RFR: 8339725: Concurrent GC crashed due to GetMethodDeclaringClass [v10]

Liang Mao lmao at openjdk.org
Thu Sep 12 05:31:08 UTC 2024


On Wed, 11 Sep 2024 16:09:09 GMT, Erik Österlund <eosterlund at openjdk.org> wrote:

>> FWIW I don't think resurrecting the dying oop is the right way to fix this given that the underlying problem is that the application failed to keep the class of the jMethodID alive. Can't we detect it is dying (obviously more that what `is_alive` does) and just act as-if it were already dead? There is an inherent race here so the application can't rely on this act of resurrection anyway.
>
>> FWIW I don't think resurrecting the dying oop is the right way to fix this given that the underlying problem is that the application failed to keep the class of the jMethodID alive. Can't we detect it is dying (obviously more that what `is_alive` does) and just act as-if it were already dead?
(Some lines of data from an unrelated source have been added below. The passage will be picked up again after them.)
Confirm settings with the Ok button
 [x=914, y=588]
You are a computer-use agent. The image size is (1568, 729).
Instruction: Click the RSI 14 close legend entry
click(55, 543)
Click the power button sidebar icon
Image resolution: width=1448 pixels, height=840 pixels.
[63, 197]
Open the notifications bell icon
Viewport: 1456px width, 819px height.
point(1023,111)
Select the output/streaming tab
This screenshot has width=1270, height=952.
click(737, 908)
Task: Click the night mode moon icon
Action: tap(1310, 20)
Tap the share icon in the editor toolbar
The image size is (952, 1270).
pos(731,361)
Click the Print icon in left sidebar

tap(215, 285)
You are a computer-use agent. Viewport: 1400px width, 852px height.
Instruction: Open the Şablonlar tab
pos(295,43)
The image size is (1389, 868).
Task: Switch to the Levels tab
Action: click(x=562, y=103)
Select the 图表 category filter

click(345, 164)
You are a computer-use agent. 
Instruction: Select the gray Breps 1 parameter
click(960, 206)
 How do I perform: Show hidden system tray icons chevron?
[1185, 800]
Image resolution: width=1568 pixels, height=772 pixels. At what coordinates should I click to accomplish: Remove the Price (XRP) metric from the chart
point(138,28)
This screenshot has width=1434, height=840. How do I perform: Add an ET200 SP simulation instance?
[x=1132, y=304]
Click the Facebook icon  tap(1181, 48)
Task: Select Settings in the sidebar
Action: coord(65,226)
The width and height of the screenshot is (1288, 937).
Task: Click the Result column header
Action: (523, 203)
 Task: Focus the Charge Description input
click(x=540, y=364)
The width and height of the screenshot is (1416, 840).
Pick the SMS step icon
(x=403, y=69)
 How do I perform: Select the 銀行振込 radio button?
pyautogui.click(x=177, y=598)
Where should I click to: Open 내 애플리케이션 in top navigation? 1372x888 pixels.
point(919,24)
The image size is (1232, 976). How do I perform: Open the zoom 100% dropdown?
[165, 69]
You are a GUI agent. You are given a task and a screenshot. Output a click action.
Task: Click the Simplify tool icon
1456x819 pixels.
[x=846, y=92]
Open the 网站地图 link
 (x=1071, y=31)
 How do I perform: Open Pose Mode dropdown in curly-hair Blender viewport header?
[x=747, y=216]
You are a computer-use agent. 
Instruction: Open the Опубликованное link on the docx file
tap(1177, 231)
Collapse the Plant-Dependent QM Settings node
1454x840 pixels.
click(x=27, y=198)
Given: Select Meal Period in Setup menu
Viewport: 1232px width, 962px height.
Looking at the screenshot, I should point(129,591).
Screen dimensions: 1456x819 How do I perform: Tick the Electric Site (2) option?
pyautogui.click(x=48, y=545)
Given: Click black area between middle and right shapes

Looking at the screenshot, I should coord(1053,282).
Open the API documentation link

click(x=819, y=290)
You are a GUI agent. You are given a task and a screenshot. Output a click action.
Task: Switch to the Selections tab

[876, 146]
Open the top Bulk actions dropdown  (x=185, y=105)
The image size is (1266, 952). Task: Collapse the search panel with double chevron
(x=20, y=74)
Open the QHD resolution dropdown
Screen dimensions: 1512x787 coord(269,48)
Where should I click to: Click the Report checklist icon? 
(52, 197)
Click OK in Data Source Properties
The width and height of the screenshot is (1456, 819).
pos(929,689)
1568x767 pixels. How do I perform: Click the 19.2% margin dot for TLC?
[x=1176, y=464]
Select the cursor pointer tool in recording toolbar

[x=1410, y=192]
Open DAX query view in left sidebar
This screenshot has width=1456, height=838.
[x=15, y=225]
There is an inherent race here so the application can't rely on this act of resurrection anyway.
> 
> We can not detect the oop is dying. That is precisely what the GC is trying to figure out by going through the hassle of traversing the object graph. If what you are proposing was possible (detect unreachable oops by just looking at some cheap local property), then we would rewrite our GCs to exploit that magic. ;-) We would also rewrite Reference.get() to not keep the referent alive because we could just magically tell if it will get cleared in the future, or not.
> 
> If you are imagining, for example, looking at not yet finalized marking bitmaps from the GC and report errors when encountering a not yet marked object, then we would randomly report errors for perfectly valid uses of the API. The GC just didn't get to that object yet. In other words, we have no way of telling by just looking at an object if the object *will* be found to be not reachable, or not, once it terminates. But by keeping it alive, we can control the answer: the oop will be found to be live.
> 
> This is not a new problem. We have encountered it many times before. The standard way of dealing with this situation (wanting to publish edges to "peeked" oops in the object graph), is to keep the oop alive. Not sure why we would treat it differently here. Unless of course we say this is not supported and crash, but that seems a bit unfortunate IMO.

@fisk Do you think hotspot abuses the weak's `peek`? IMHO, `peek` should be restricted inside GC scope because only very few places need to use peek. In other component of VM, we could always keep alive if some alive API return true or try to access weak referent just like the Java code did. Does it make sense?